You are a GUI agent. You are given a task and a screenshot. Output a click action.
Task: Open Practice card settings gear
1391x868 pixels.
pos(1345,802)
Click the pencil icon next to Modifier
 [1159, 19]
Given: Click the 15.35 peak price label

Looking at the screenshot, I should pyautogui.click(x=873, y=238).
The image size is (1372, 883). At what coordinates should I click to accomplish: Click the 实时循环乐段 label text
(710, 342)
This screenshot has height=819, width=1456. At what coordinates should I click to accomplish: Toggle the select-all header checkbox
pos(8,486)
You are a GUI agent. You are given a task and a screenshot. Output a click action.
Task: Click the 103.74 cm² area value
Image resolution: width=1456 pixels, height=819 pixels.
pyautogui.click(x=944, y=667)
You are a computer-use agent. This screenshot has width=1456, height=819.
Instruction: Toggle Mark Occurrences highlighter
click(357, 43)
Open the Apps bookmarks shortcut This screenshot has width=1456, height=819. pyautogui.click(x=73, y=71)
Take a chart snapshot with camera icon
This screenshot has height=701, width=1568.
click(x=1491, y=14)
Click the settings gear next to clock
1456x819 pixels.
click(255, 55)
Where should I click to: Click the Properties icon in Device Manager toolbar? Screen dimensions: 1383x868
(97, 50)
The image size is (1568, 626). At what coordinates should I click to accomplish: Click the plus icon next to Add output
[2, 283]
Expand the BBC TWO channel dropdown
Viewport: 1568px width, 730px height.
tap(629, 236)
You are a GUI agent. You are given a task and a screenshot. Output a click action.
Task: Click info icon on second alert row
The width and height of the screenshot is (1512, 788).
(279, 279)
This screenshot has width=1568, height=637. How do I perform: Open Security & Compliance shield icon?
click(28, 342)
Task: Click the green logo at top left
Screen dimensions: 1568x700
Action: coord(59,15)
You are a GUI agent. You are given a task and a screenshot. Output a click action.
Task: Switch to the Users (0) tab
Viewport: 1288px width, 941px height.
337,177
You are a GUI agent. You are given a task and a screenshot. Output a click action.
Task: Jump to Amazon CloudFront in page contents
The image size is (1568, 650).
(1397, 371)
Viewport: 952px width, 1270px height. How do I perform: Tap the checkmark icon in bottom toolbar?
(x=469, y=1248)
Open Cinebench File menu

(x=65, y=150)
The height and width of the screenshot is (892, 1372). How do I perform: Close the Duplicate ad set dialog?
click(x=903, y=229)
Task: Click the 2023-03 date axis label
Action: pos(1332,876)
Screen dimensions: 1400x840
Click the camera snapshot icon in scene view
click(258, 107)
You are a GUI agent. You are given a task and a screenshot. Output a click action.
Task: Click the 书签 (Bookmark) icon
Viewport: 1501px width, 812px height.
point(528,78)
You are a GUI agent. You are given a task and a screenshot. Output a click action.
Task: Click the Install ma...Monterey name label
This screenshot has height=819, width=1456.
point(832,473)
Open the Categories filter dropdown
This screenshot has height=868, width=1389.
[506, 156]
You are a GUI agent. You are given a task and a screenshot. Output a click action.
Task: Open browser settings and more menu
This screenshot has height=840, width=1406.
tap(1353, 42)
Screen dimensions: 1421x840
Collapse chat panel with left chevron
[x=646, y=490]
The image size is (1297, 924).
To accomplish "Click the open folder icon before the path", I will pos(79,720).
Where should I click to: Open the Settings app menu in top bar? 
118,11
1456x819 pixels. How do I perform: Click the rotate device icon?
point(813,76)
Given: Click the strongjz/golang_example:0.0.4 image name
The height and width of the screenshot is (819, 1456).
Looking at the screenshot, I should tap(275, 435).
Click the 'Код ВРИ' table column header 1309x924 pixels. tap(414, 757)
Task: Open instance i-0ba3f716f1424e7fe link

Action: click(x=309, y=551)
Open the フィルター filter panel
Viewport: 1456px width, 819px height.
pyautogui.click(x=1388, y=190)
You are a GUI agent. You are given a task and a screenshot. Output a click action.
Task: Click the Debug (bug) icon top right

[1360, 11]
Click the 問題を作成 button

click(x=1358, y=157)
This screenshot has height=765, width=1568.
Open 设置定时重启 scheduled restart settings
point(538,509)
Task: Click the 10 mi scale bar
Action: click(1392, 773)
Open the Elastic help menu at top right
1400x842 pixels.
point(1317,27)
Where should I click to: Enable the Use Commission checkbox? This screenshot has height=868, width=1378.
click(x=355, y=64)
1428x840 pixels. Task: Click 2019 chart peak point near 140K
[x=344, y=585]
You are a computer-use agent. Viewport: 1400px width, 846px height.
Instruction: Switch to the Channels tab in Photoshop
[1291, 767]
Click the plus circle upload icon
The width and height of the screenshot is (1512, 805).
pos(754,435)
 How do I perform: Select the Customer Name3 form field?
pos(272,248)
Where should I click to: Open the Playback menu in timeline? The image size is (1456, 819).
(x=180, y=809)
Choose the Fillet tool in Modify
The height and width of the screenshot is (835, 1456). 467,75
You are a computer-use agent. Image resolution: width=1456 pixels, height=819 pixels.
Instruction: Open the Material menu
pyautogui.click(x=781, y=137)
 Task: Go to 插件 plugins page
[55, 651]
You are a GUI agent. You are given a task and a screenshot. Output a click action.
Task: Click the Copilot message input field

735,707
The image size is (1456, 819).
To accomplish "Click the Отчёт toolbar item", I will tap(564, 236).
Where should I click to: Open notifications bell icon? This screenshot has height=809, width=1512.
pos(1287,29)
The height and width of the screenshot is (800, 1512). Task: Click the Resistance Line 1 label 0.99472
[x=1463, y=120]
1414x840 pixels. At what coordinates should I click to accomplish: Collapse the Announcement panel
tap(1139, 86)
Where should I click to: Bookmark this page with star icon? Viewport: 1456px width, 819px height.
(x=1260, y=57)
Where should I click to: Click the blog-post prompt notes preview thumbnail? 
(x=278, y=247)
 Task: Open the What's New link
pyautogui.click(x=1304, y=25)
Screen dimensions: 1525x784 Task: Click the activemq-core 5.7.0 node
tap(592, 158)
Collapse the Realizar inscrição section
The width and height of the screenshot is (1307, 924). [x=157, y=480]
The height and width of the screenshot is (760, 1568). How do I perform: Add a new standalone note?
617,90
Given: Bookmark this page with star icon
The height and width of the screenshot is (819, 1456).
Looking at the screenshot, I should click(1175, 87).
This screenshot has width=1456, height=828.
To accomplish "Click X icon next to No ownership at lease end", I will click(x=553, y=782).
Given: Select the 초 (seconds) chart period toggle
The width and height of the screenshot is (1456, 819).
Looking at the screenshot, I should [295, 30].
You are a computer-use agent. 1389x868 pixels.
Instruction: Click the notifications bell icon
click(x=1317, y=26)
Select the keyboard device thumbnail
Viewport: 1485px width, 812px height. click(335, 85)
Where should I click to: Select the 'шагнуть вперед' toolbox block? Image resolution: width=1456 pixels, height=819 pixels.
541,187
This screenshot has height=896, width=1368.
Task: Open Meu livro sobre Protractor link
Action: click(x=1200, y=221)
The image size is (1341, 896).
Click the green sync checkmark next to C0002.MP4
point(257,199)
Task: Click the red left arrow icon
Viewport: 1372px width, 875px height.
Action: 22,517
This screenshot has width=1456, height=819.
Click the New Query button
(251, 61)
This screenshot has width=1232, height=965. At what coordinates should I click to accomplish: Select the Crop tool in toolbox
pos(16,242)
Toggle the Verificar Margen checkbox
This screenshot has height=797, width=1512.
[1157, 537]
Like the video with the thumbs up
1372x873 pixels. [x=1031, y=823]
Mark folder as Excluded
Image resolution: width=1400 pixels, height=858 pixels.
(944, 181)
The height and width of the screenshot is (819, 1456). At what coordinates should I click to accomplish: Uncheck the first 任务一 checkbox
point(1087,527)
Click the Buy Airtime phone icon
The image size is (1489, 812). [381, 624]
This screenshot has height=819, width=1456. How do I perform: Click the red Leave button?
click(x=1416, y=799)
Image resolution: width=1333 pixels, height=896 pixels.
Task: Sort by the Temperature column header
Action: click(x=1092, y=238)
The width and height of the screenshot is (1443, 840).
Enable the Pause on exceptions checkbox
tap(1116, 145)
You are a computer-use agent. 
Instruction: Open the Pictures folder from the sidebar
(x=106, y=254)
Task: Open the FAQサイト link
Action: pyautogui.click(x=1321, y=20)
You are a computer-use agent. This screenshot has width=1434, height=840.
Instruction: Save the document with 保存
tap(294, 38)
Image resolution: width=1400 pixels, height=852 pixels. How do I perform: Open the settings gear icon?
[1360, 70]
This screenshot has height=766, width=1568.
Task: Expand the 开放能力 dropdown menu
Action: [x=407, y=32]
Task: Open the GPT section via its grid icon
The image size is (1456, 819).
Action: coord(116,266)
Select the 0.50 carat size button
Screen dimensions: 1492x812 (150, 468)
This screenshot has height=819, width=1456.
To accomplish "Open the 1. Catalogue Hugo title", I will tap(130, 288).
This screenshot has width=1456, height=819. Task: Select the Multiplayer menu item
---+---
-- How to complete this task --
Wherever the word "computer" appears in the entries above, copy that line.

-- Task output --
You are a computer-use agent. This screenshot has width=1456, height=819.
You are a computer-use agent. Viewport: 1400px width, 846px height.
You are a computer-use agent. Image resolution: width=1456 pixels, height=819 pixels.
You are a computer-use agent. 1389x868 pixels.
You are a computer-use agent. 
You are a computer-use agent. This screenshot has width=1434, height=840.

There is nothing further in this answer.